Many people who remember Yash from before speak of his team spirit, and ability to raise the bar for everyone. “He just knew every dialogue, he had good grasping power. And so, he began with small non-speaking parts before he moved to bigger speaking ones,” recalls Nagabharana, who burst into laughter thinking of the one time Yash’s character was supposed to hit him in Tabarana Kathe. “The actor playing the policeman had taken the day off and I asked Naveen [Yash] to step in. He was supposed to beat me, but he could not bring himself to do that. He promised he would definitely land the blow during the main show, but froze when he realised that the punch landed.

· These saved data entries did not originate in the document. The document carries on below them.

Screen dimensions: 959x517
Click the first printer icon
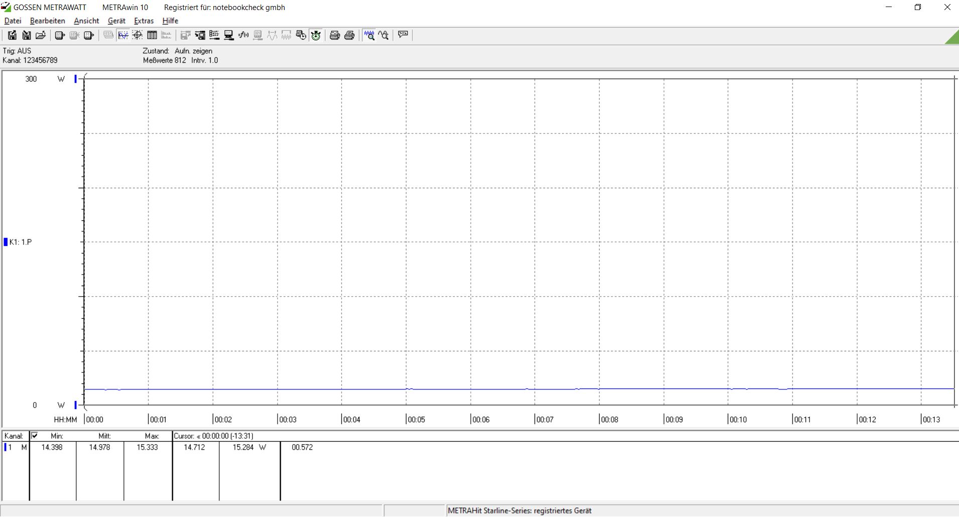click(x=335, y=35)
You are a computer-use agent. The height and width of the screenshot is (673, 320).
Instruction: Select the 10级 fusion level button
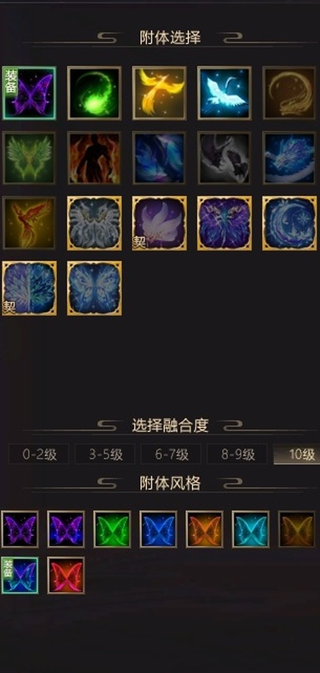click(x=297, y=455)
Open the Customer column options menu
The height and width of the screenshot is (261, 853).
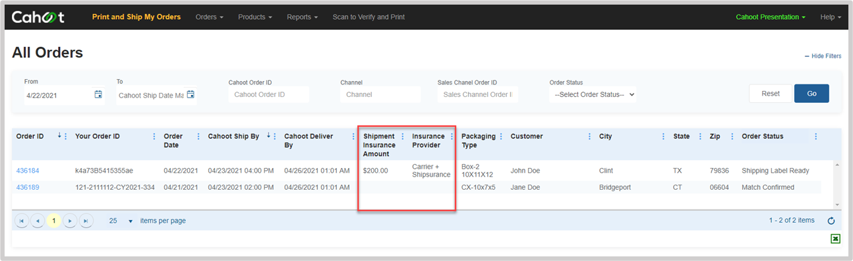589,136
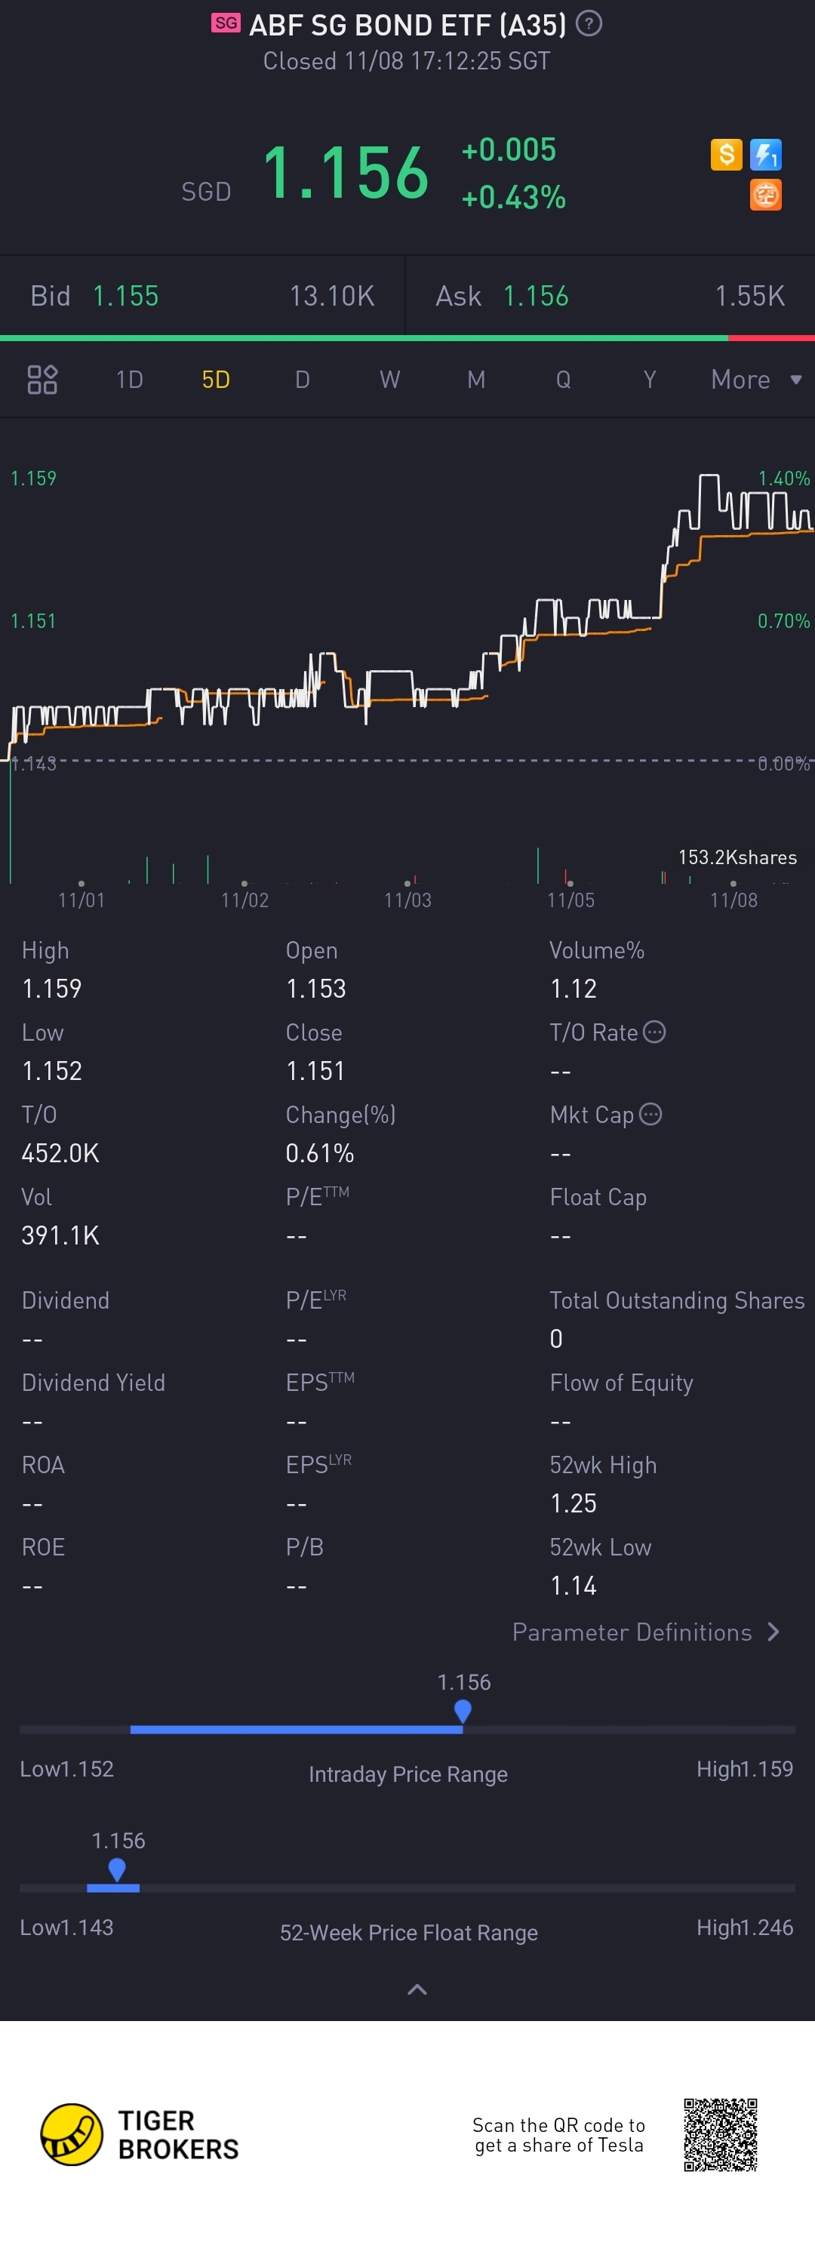Screen dimensions: 815x2249
Task: Switch chart to 1D period
Action: [x=129, y=380]
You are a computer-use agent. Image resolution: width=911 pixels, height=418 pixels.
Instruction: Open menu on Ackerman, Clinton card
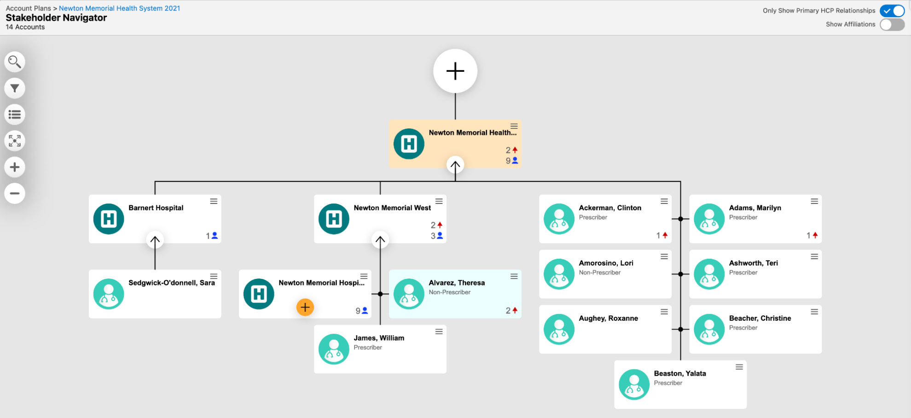coord(664,201)
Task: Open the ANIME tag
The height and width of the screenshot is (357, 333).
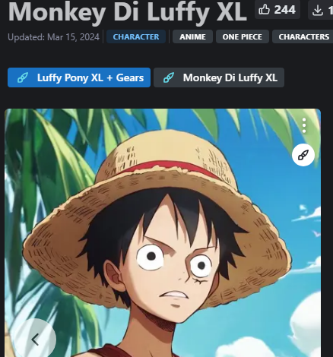Action: [x=192, y=36]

He forgot his dialogues and I remember prompting him from the floor. Even today, he remembers that,” he says.
Soon, Yash played the major role of Balarama in Puthi Narasimhachar’s geeta nataka musical Gokula Nirgamana, directed and composed by BV Karanth. “He knew all the songs and all the movements; in fact, he still remembers them am sure,” shares Nagabharana, who adds that even after he began working in television, he continued visiting the theatre space. “Naveen [Yash] is a self-made boy, he did this on his own volition, and proved his ability,” he adds.
Journalist Shiv Kumar recalls Yash saying long before KGF that he would take Kannada cinema to a pan-India audience. “I thought it was arrogance, it was actually sheer confidence,” he says, happy at being proven wrong. “Actors have a certain market in Kannada and when you go beyond, you have to cross the state borders. The gamble paid off,” says Shiv, who believes Yash’s next film will be his acid test. If he can even hold on to this popularity, I’d doff my hat. “And no, it is difficult to explain why Yash is who he is,” adds Shiv. “It is very easy to dissect failure, but to explain success… that makes cinema fascinating, no? And Yash is that success story.”